Over at, Mark Changizi has a post about “unconstrained scientific craziness”:

I criticized avant-garde artists for their craziness, all the while explicitly aiming for craziness as a scientist! In effect, I was teaching my students to be avant-garde scientists, and trying myself to be an avant-garde scientist, yet somehow failing to notice that this outlook had transformative implications for my view of avant-garde art.

Just like me, avant-garde artists are trying to be “crazy”, hoping to make that next non-incremental advance. There’s a method to the madness: the madness is a fundamental facet of the mechanism of the creative process, a process that eventually can break new artistic ground.

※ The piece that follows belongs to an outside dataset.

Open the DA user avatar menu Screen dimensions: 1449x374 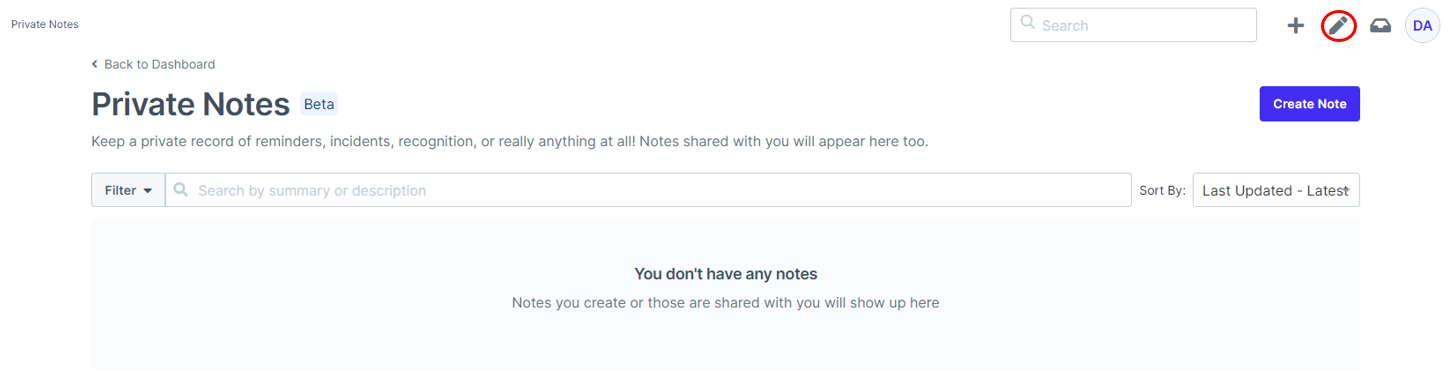tap(1422, 26)

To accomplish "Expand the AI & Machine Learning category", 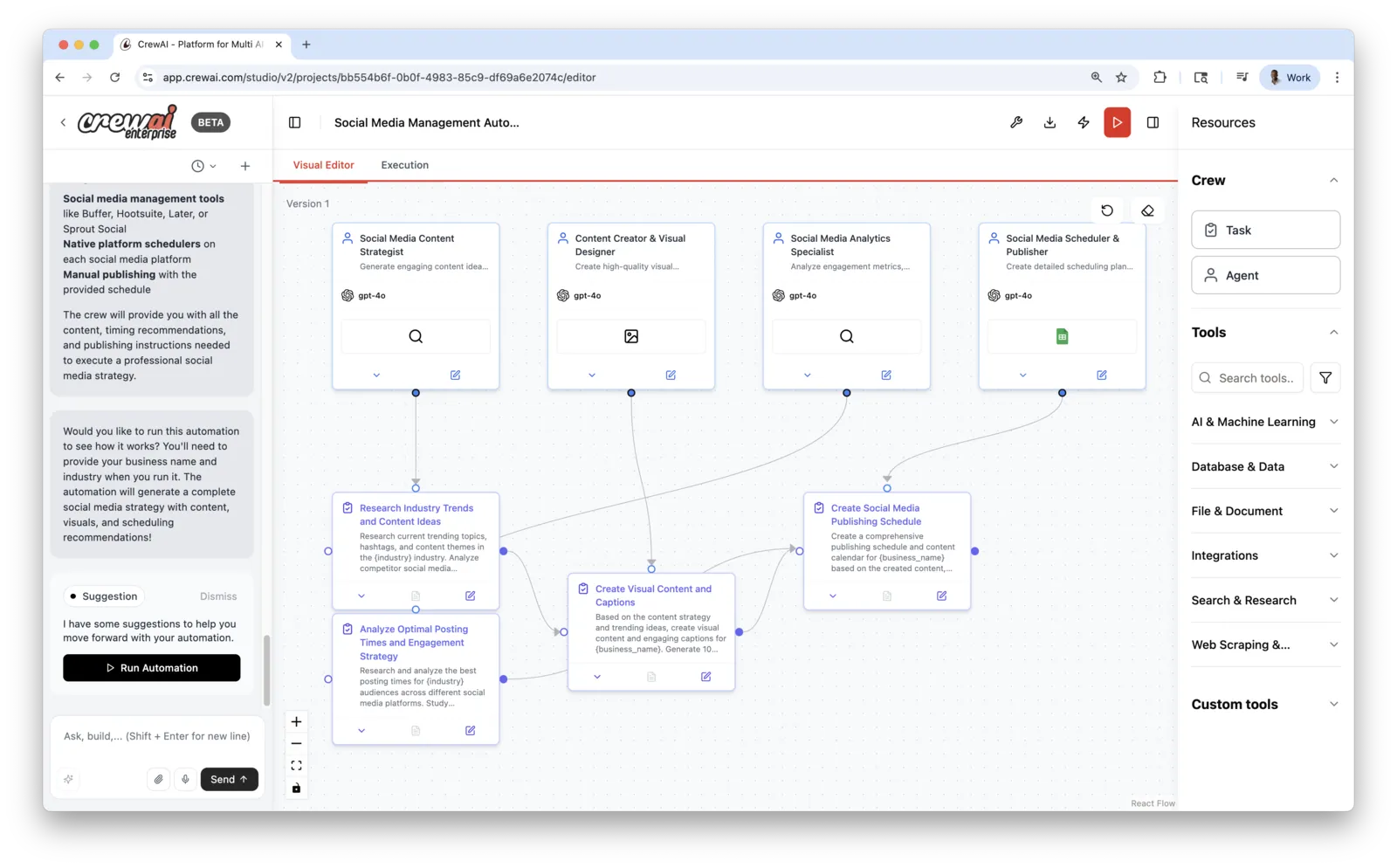I will pyautogui.click(x=1265, y=422).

Hmmm. I agree insofar that science requires a shot of intuition to make significant advances. I’m not sure, however, that either art or science need be “crazy” to do that, in the stereotypical sense of some eccentric artist getting naked in public or building a sculpture out of her nail clippings. (I’m a watercolorist; my art is really restrained.) But I do agree that creativity is important – much more so than many young scientists starting out believe. It’s hard when you realize that the hardest part of doing science isn’t all the hours spent hunched over the bench – anyone can work long hours – but the need to come up with good, innovative ideas, and keep coming up with them.


  1. #1 Christina
    April 29, 2010

    This is really interesting–the place of creativity in science and rigor in art is obvious to scientists and artists, but ends up being the basis for how people try to separate the two endeavors. I don’t know if I agree with you that the hardest part of science is coming up with innovative ideas. I think the point of graduate school is to not only learn how to come up with creative ideas, but to come up with ideas that are worth putting in those long bench hours for and in the end having something to show for it. In art and in science ideas by themselves are cheap, it’s the creativity and the rigor of the execution that really matter.

New comments have been disabled.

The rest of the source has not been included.